● **STATED EXERCISE**
Please rewrite all the records below, swapping "dropdown" for "drop-down list" and keeping everything else unchanged. Leave the pictures out of your answer.

● **EXTRACTED RECORDS**

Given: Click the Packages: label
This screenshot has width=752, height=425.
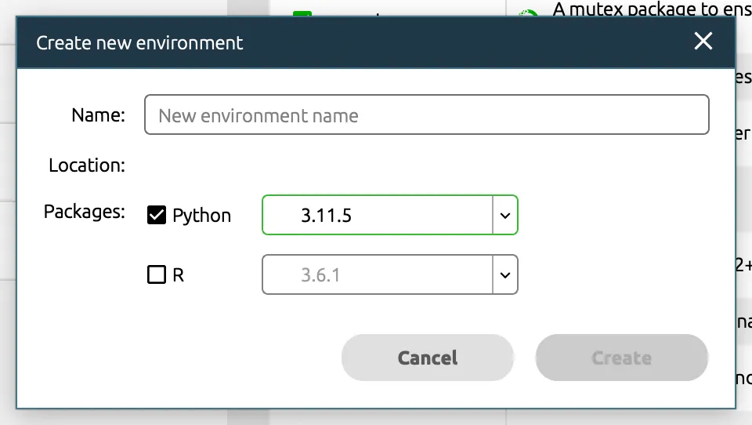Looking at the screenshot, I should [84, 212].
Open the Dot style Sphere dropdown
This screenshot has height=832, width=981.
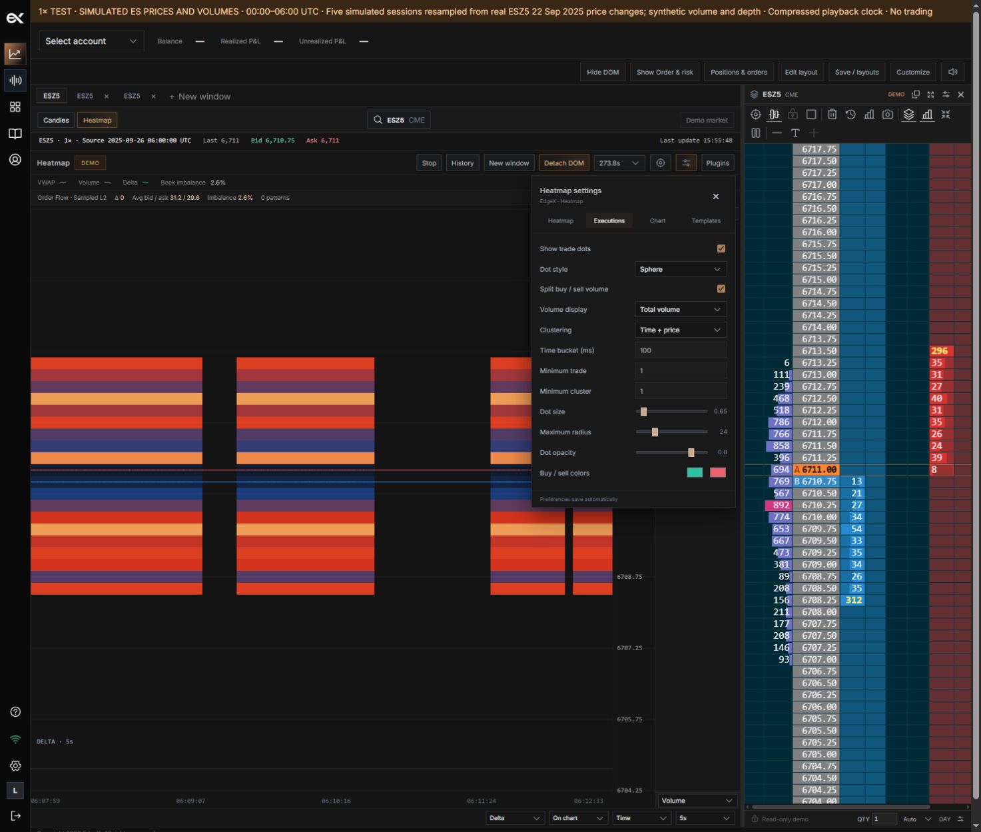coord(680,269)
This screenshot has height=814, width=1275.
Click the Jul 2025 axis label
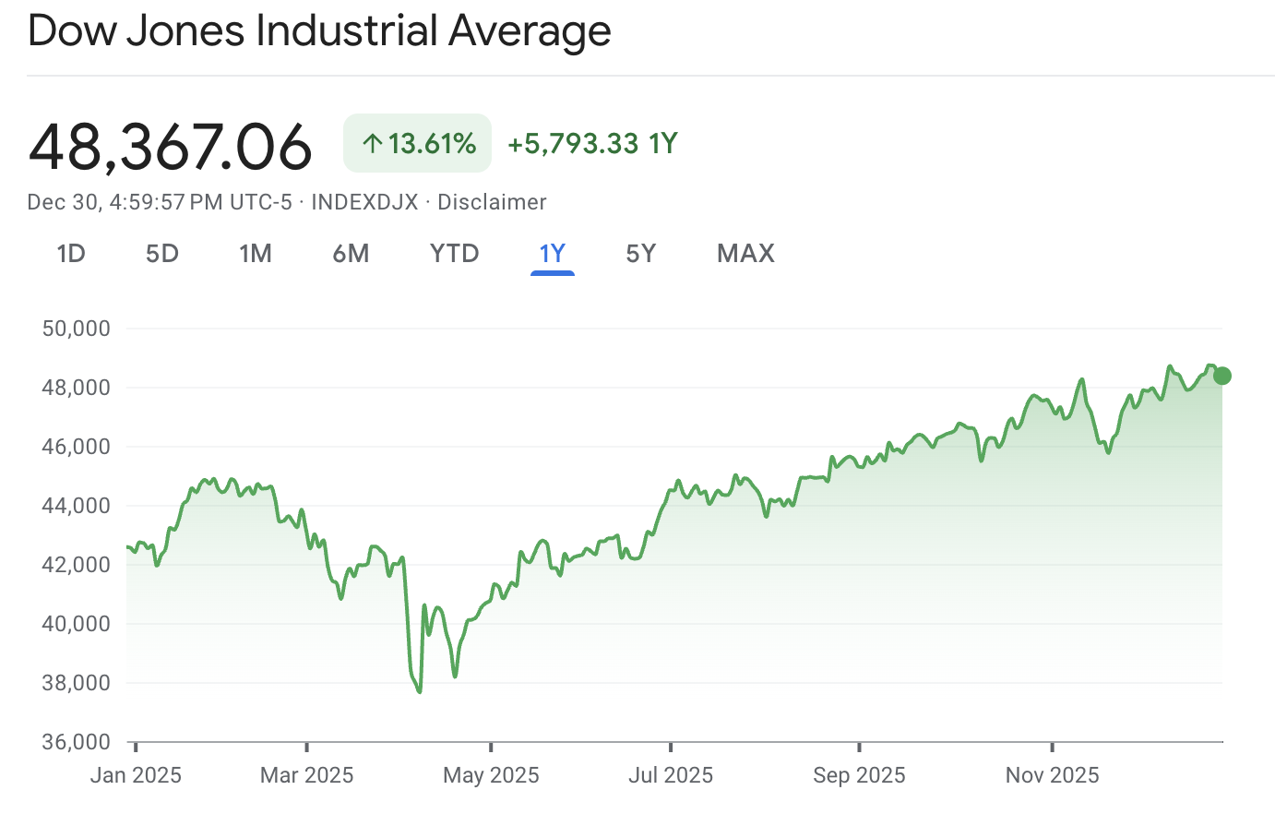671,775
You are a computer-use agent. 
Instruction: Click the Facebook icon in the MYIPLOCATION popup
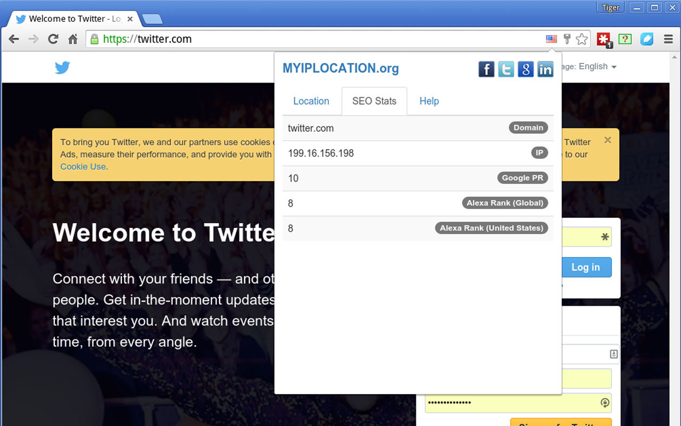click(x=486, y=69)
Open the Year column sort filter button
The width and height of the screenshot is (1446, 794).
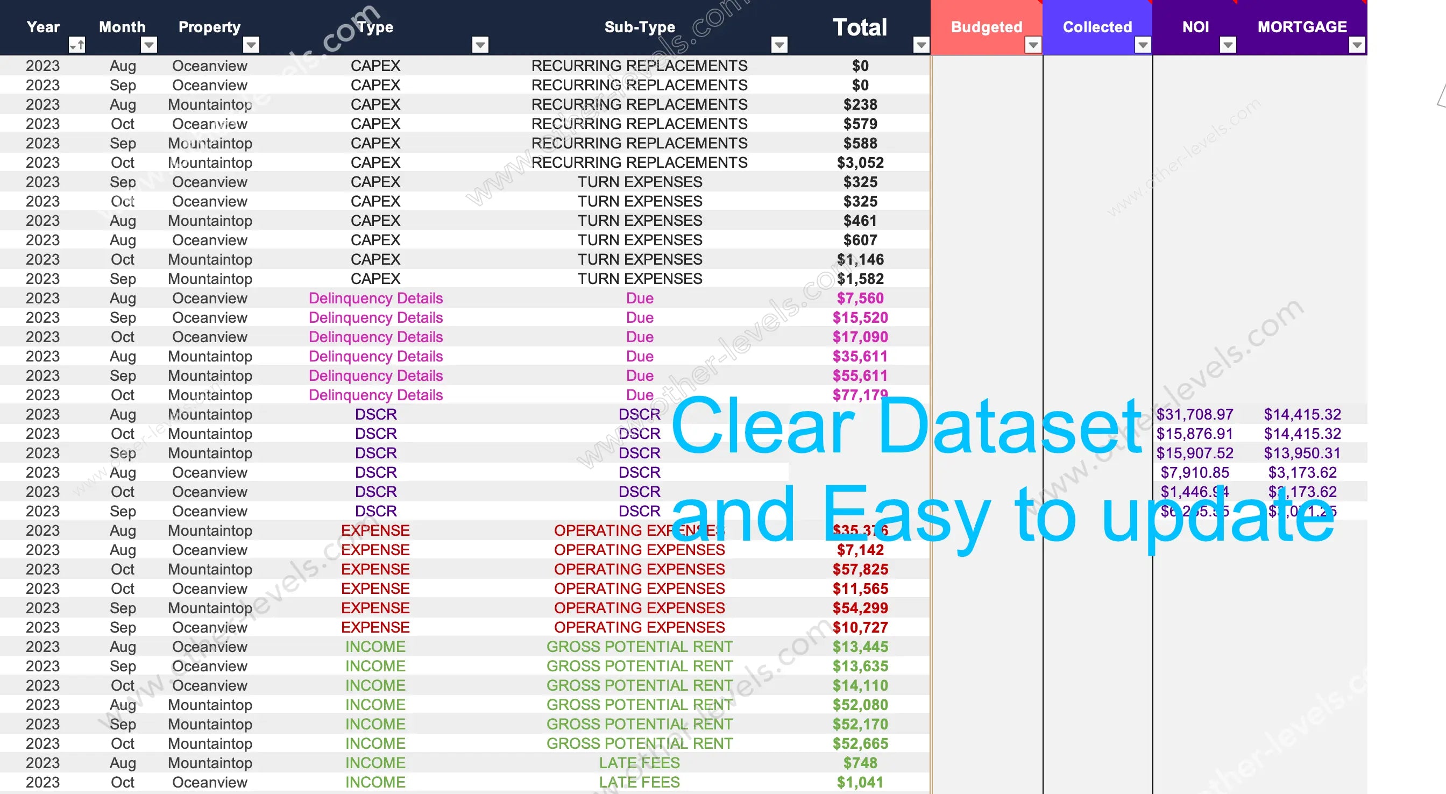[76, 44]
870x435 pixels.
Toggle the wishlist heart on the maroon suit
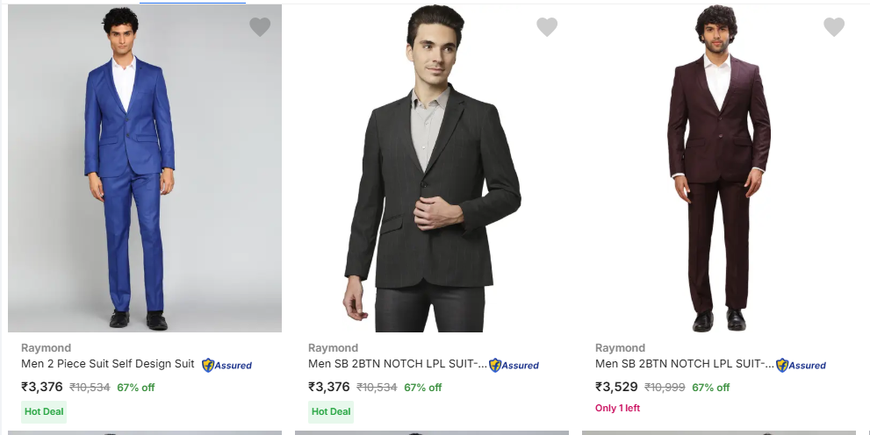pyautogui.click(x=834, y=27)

● **WRITTEN RESPONSE**
Given: Click the Packages: label
This screenshot has width=752, height=425.
Looking at the screenshot, I should [84, 212].
Open the Dot style Sphere drop-down list
This screenshot has height=832, width=981.
coord(680,269)
This screenshot has height=814, width=1275.
Click the Jul 2025 axis label
671,775
You are a computer-use agent. 
Instruction: Click the Facebook icon in the MYIPLOCATION popup
click(x=486, y=69)
Open the Year column sort filter button
The width and height of the screenshot is (1446, 794).
[76, 44]
870x435 pixels.
Toggle the wishlist heart on the maroon suit
pyautogui.click(x=834, y=27)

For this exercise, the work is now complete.